Instructions for the task.
Pull out every line of the data below that contains the string "computer", matching case exactly.

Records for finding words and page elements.
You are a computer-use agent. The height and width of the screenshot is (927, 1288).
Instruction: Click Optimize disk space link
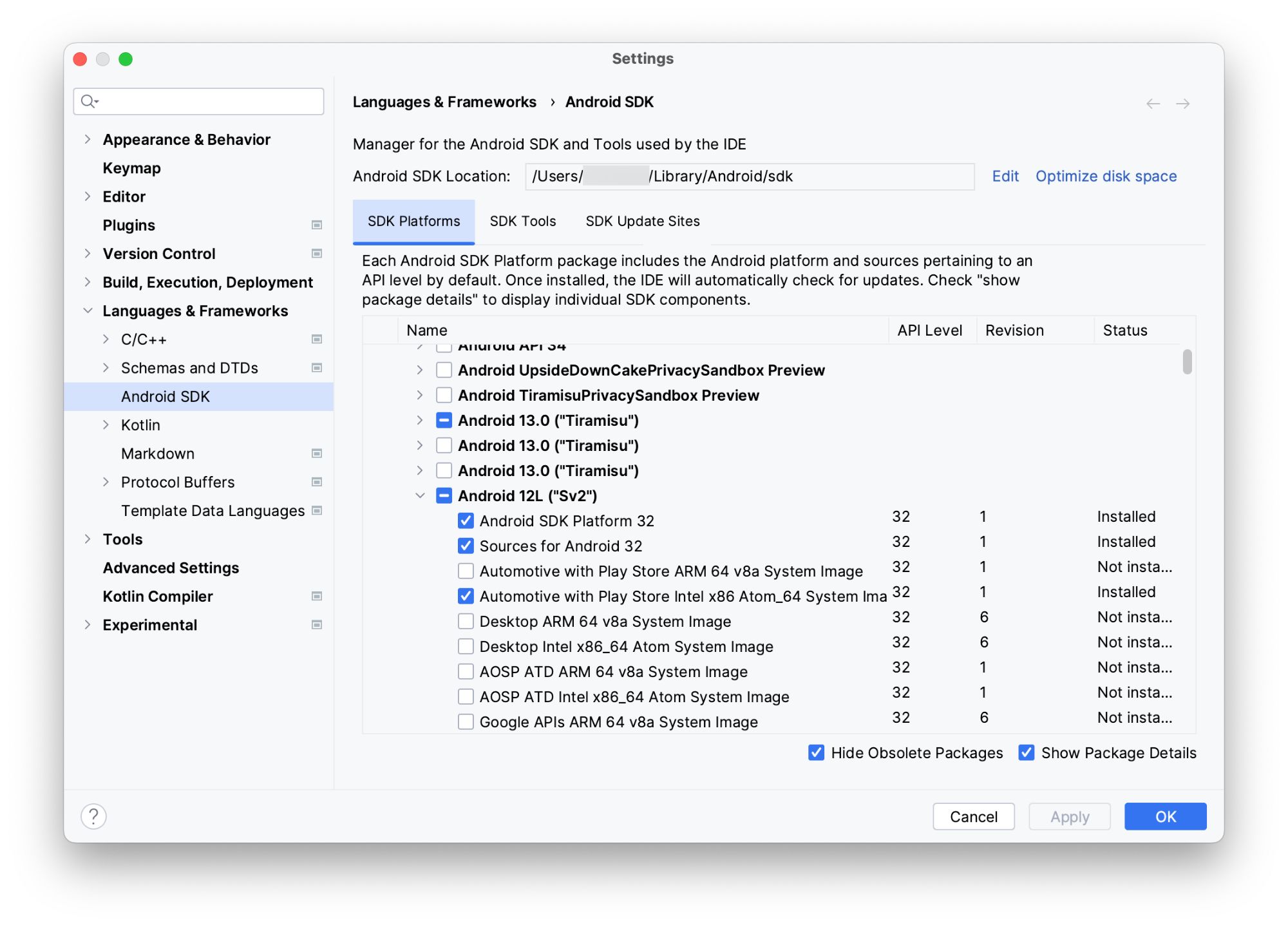(1107, 176)
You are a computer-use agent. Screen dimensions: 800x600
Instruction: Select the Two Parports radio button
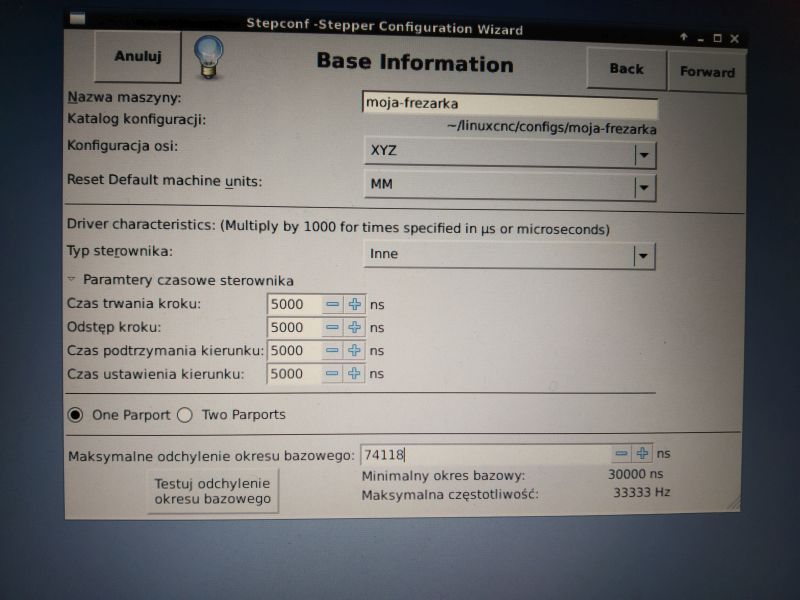pyautogui.click(x=185, y=414)
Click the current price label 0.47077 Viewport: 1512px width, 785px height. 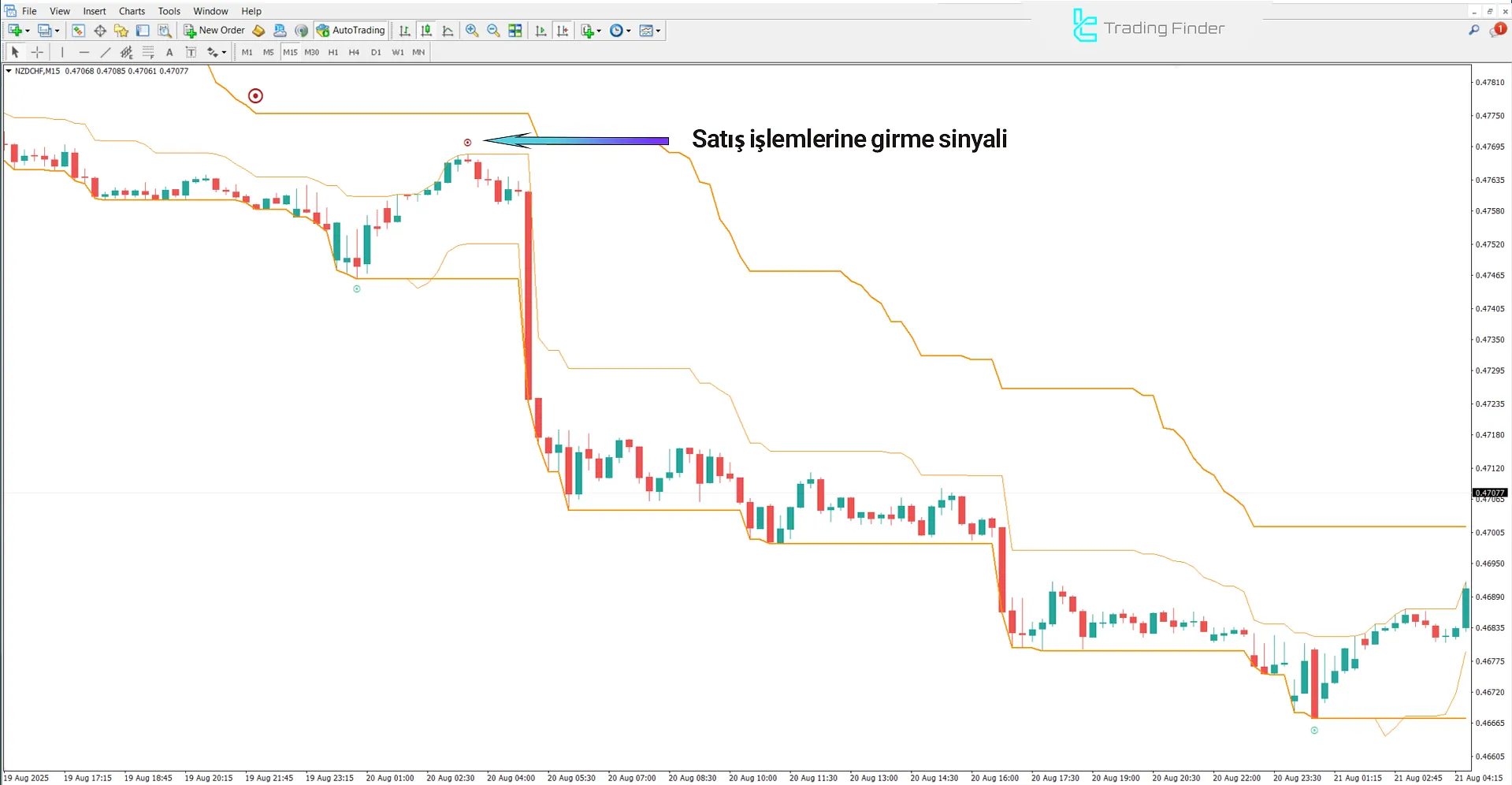tap(1489, 493)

The solution.
You are a computer-use agent. The height and width of the screenshot is (927, 1288).
You are a computer-use agent. Screen dimensions: 800x600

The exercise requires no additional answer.